### The task
Return the stretch of the album review below from "Meanwhile, the 16-minute" through "shreiking violin solo.", copied word for word.

## Start Passage to read

If you are heavily into Bebop Jazz meets Herbie Hancock's Headhunters,
this is it! The Thelonious Monk homage tribute on Little Umbrellas
becomes a beautiful walk in the park theme for a few minutes and then it
becomes something out of the Uncle Meat Sessions on The Dog Breath
Variations as Ian does some heavy Organ work while the drums do a 4/4
time signature as the stand-up bass is almost a cross between Paul
Chambers and Jimmy Garrison walking bass line as the piece moves like a
diamond that hasn't been found for a long time while the flute comes in
to lay in some melodic ballad and then it comes back in like an eerie
soundtrack for a picture show in the ballet orchestra.
Meanwhile, the 16-minute instrumental jam piece, The Gumbo Variations,
becomes a free-for-all grand old time for anyone who has a love of epic
suites roll into one. The sax lays down the groove as it does some heavy
bluesy jazz that almost sounded like metal gears grinding like a
chainsaw while the Bass goes with it to lay down some funky riffs as
Zappa shreds like a motherf**ker and then the Sax starts to go into a
VDGG seizure mode ala David Jackson style and then it goes back into the
King Crimson mode again as Ian takes over coming up with some
Avant-Garde feeling on the Sax while the Bass and drums lay down on the
groove and then Zappa comes in to follow the Sax as he's the Pied Piper
and Ian is Dr. Frankenstein on the woodwind and then the drums does a
Bonham moment while Jean-Luc Ponty comes in doing shreiking violin solo.

## End Passage to read
## Start Provided data

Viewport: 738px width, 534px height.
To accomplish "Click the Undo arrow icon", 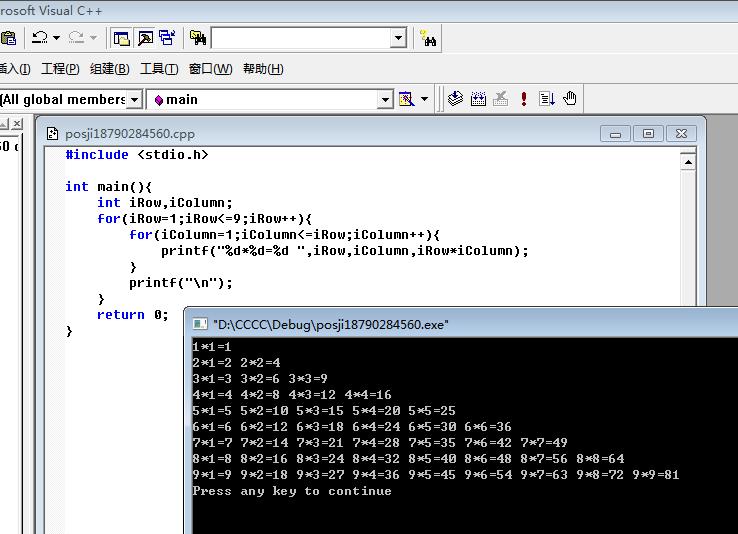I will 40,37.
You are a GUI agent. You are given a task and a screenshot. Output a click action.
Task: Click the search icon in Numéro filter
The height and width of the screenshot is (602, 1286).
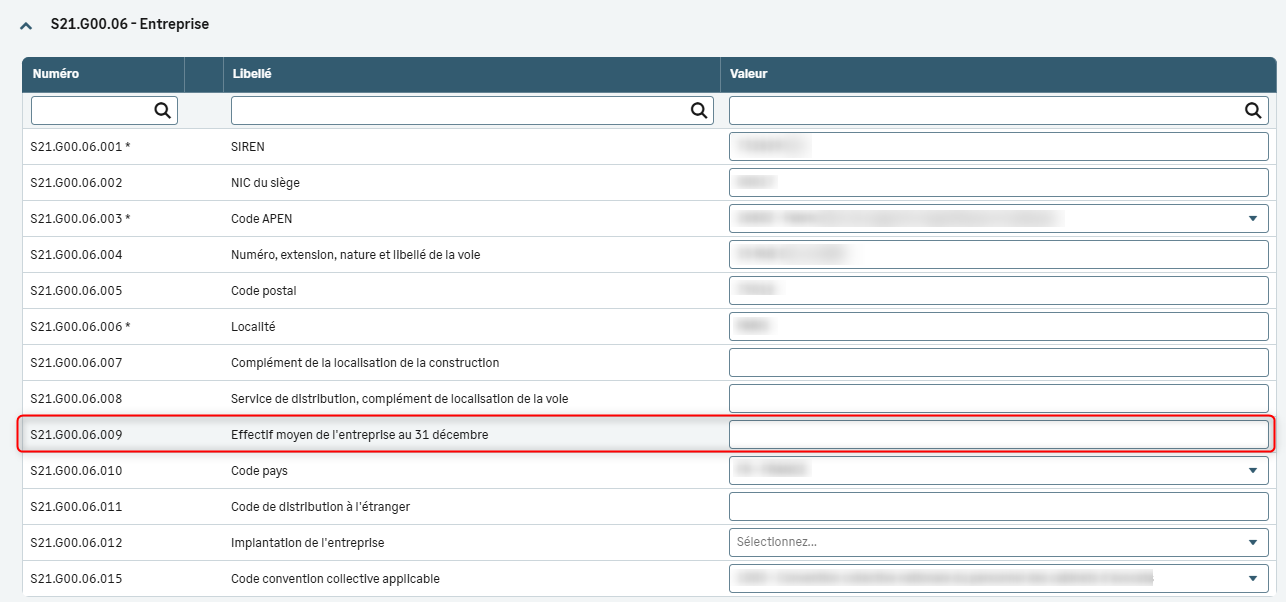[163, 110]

## End Provided data
## Start Provided data

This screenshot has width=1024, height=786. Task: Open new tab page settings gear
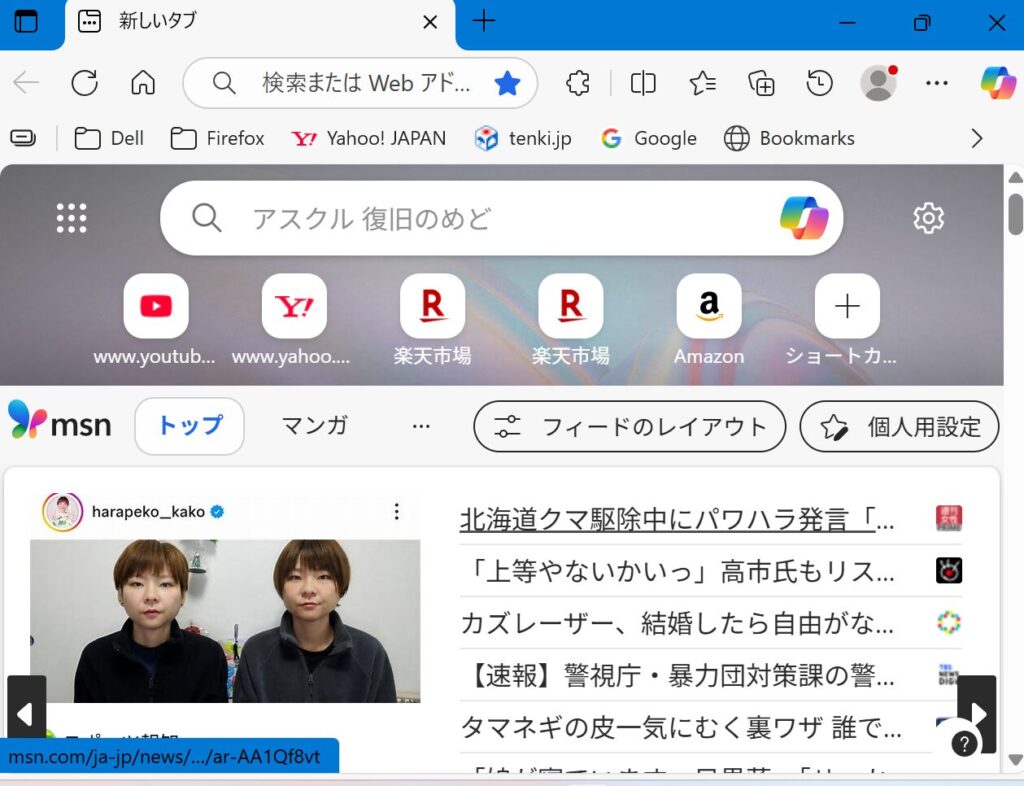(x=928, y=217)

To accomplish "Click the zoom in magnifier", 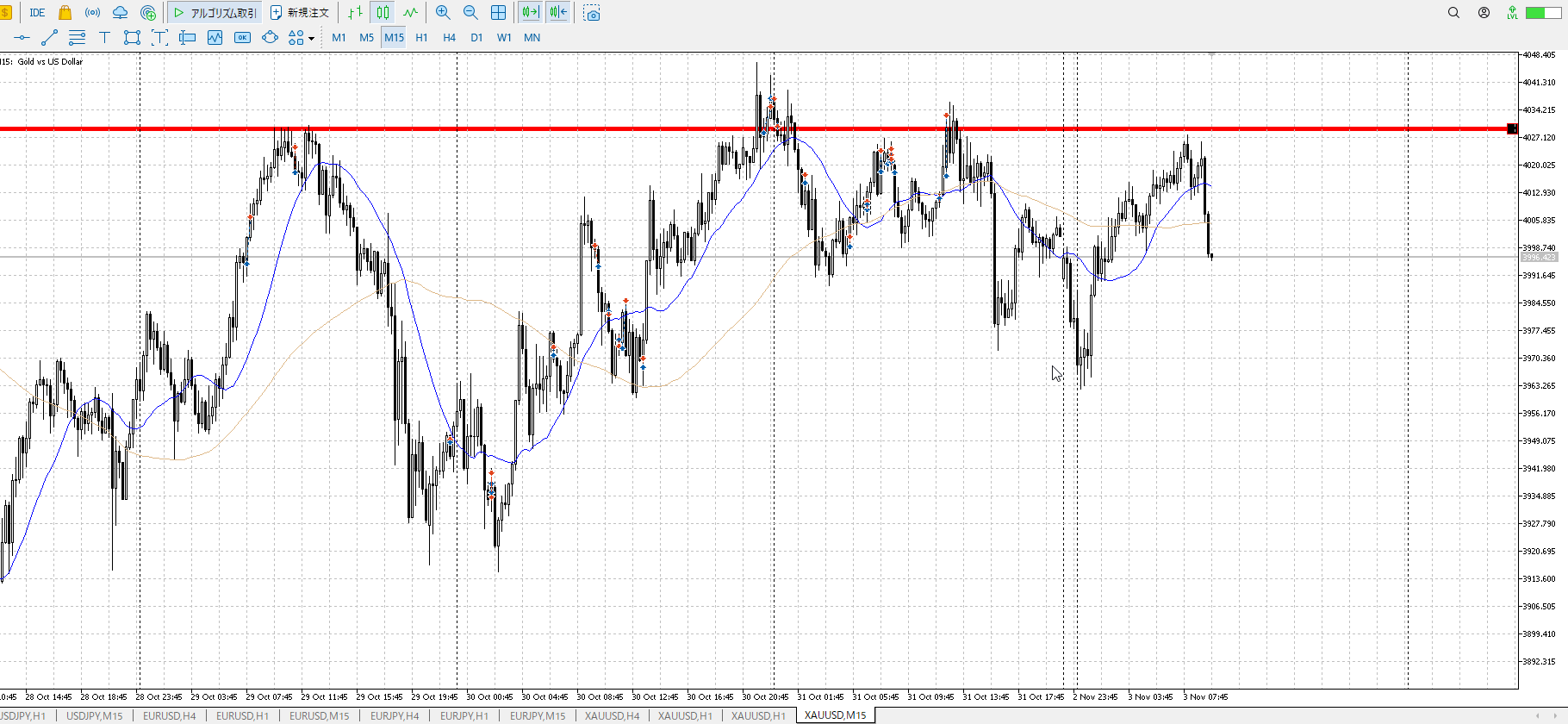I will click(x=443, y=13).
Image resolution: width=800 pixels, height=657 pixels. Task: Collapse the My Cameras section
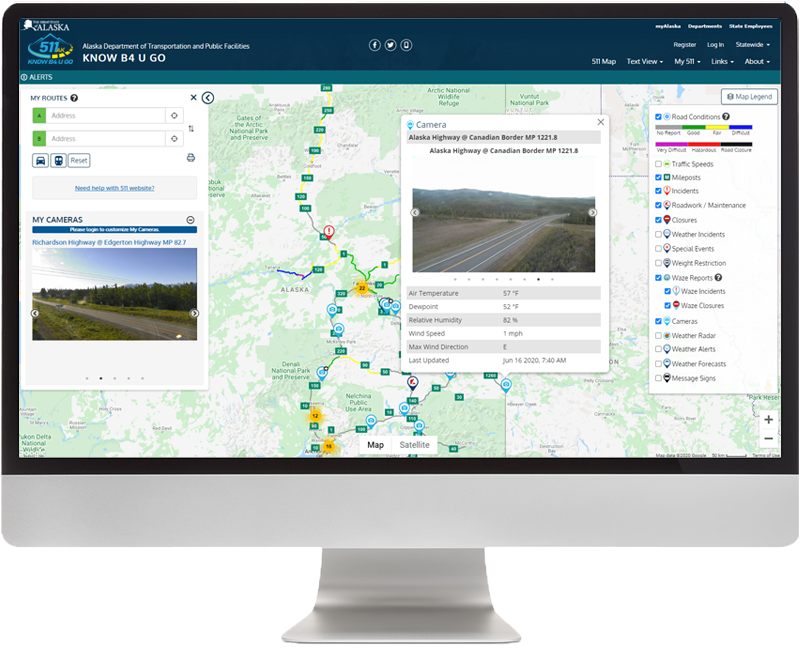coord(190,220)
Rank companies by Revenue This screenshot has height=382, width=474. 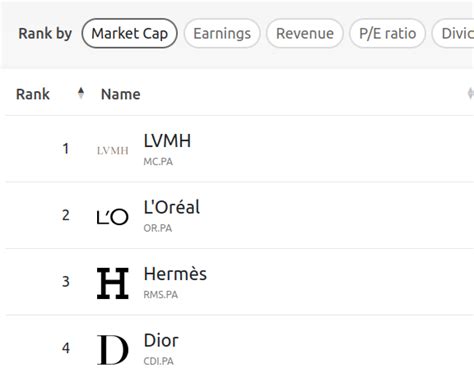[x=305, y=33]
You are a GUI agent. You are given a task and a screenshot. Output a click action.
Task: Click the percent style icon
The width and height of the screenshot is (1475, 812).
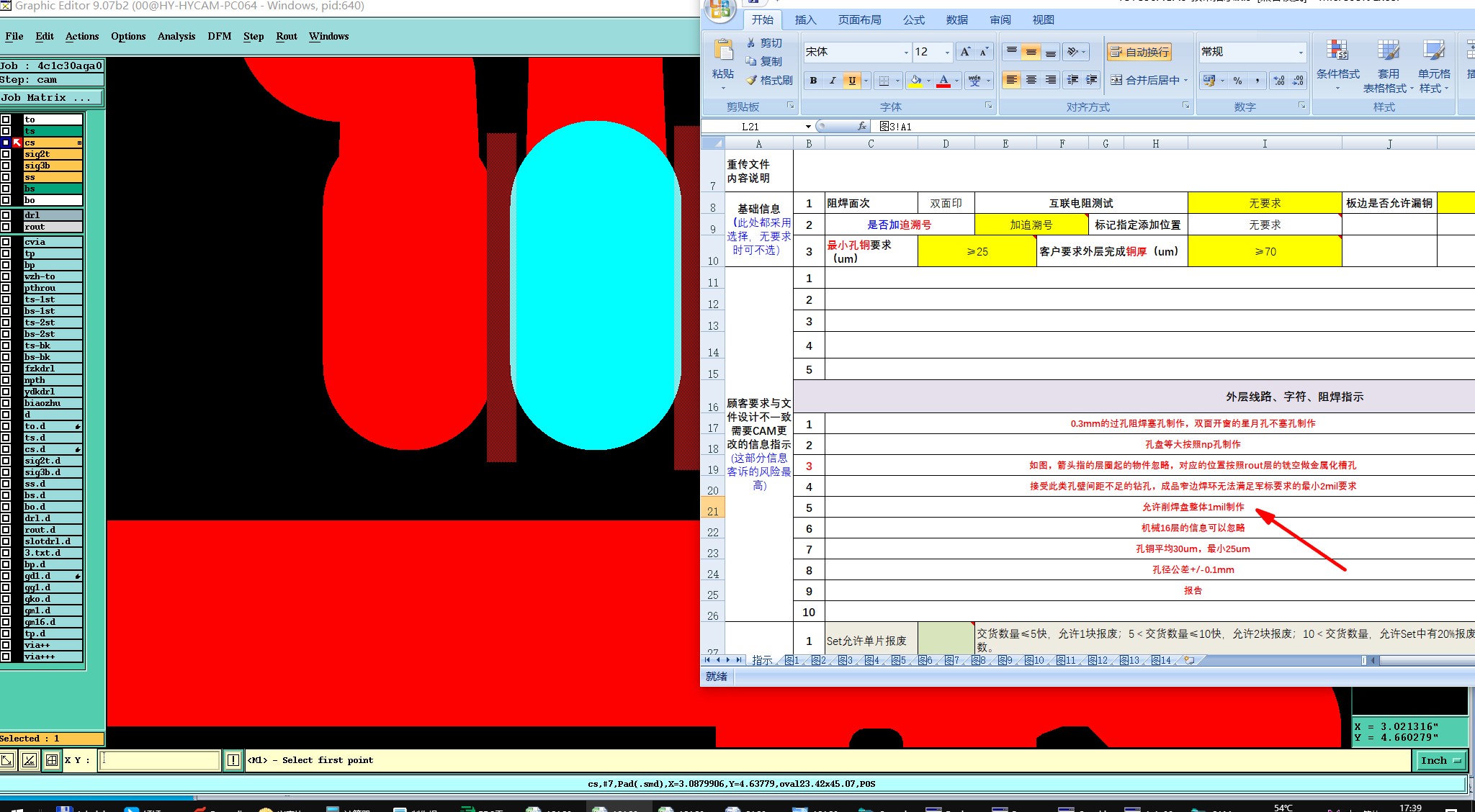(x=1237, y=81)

## End Provided data
## Start Provided data

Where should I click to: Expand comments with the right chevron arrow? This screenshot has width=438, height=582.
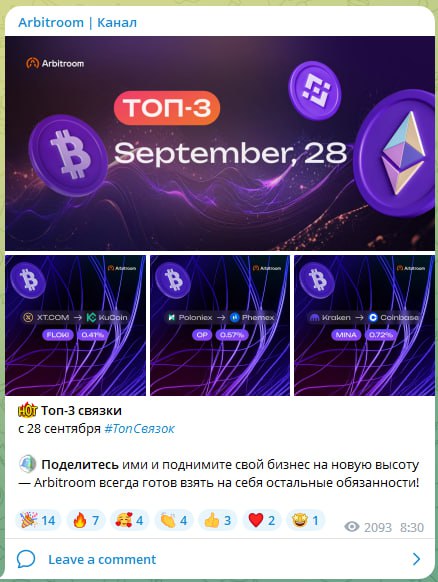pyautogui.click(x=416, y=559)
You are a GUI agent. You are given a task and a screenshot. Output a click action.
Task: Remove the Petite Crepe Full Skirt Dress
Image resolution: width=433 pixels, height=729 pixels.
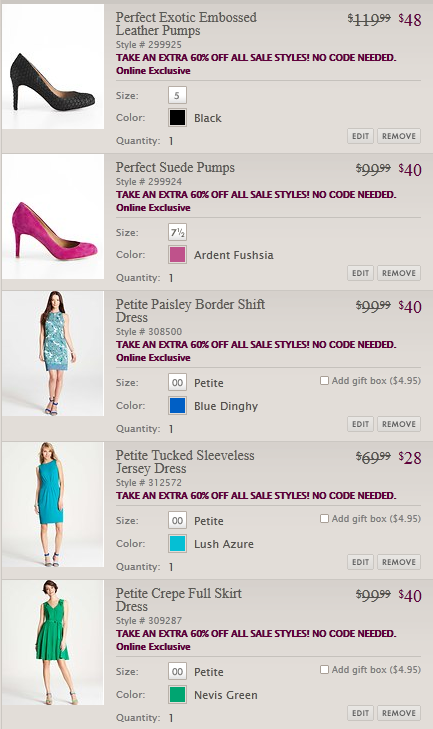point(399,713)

## End Provided data

### Task solution
Meanwhile, the 16-minute instrumental jam piece, The Gumbo Variations,
becomes a free-for-all grand old time for anyone who has a love of epic
suites roll into one. The sax lays down the groove as it does some heavy
bluesy jazz that almost sounded like metal gears grinding like a
chainsaw while the Bass goes with it to lay down some funky riffs as
Zappa shreds like a motherf**ker and then the Sax starts to go into a
VDGG seizure mode ala David Jackson style and then it goes back into the
King Crimson mode again as Ian takes over coming up with some
Avant-Garde feeling on the Sax while the Bass and drums lay down on the
groove and then Zappa comes in to follow the Sax as he's the Pied Piper
and Ian is Dr. Frankenstein on the woodwind and then the drums does a
Bonham moment while Jean-Luc Ponty comes in doing shreiking violin solo.